Шестой этаж | страница 63



Постепенно, шаг за шагом формула газеты: острая и живая — менялась на другую: живая и по возможности острая. А возможностей становилось все мень­ше и меньше, день ото дня они таяли, надзор над нами усиливался. Сергей Сер­геевич после экзекуции у Поликарпова (думаю, время от времени они повторя­лись за закрытыми дверями) сильно остыл к делам литературы. Не хочу ска­зать, что делал он это намеренно, сознательно уклонялся от этих безрадостна дел. Нет, скорее всего это происходило как бы само собой, незаметно для него самого, срабатывал инстинкт самосохранения — у человека, несколько раз больно ударившегося об один и тот же угол, вырабатывается рефлекс и он автома­тически обходит этот угол.
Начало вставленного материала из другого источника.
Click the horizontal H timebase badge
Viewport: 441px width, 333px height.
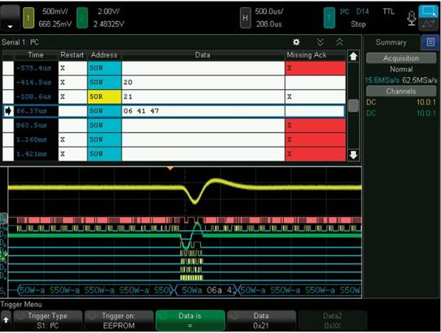tap(246, 18)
Смирнова все больше увлекала идея регулярно публикуемых фельетонов не о каких-то конкретных происшествиях или людях, имя, отчество и фамилия, а также занимаемая должность которых непременно называются, а о явлениях. В это дело вскоре после своего прихода в газету Смирнов впряг Леонида Ли­ходеева. Неожиданно подрядил на серию путевых очерков — показательно, что не статей о театре! — Юзовского. Это была попытка воссоздать персональные рубрики. которые были не только прочно забыты, со сталинских времен счита­лось предосудительным постоянно печатать одного и того же автора. А если это к тому же штатный сотрудник редакции, жди серьезных неприятностей. Хочу отметить, что выбрал Смирнов авторов для этого, тогда казавшегося в лучшем случае сомнительным дела точно — и Лиходеев, и Юзовский были очень подхо­дящими кандидатурами.

Но больше всего пестовал и нянчил Сергей Сергеевич новую — юмористическую — рубрику «Литературный музей». Это был первый постоянный отдел юмора и сатиры в тогдашних центральных газетах. Считалось, что эти жанры епархия «Крокодила», ему были отданы на откуп пришедшие в упадок юмор и сатира. Разумеется, деградация произошла не только из-за отсутствия конку­рентов, были на то серьезные общественно-политические причины. И хотя при Сталине с самой высокой трибуны было заявлено, что нам Гоголи и Щедрины нужны,— это было чистое фарисейство, разве что для того были нужны, чтобы изобличать проворовавшихся завмагов и нерадивых управдомов, выше сатире ходу не было. Жалкое существование влачила и литературная пародия — име­нитых авторов пародировать было опасно, вдруг обидятся, пожалуются, тогда не оберешься неприятностей, а никому не известных — занятие никчемное, пу­стое. В «Крокодиле» литературная пародия была где-то на задворках, а больше никто пародий не печатал.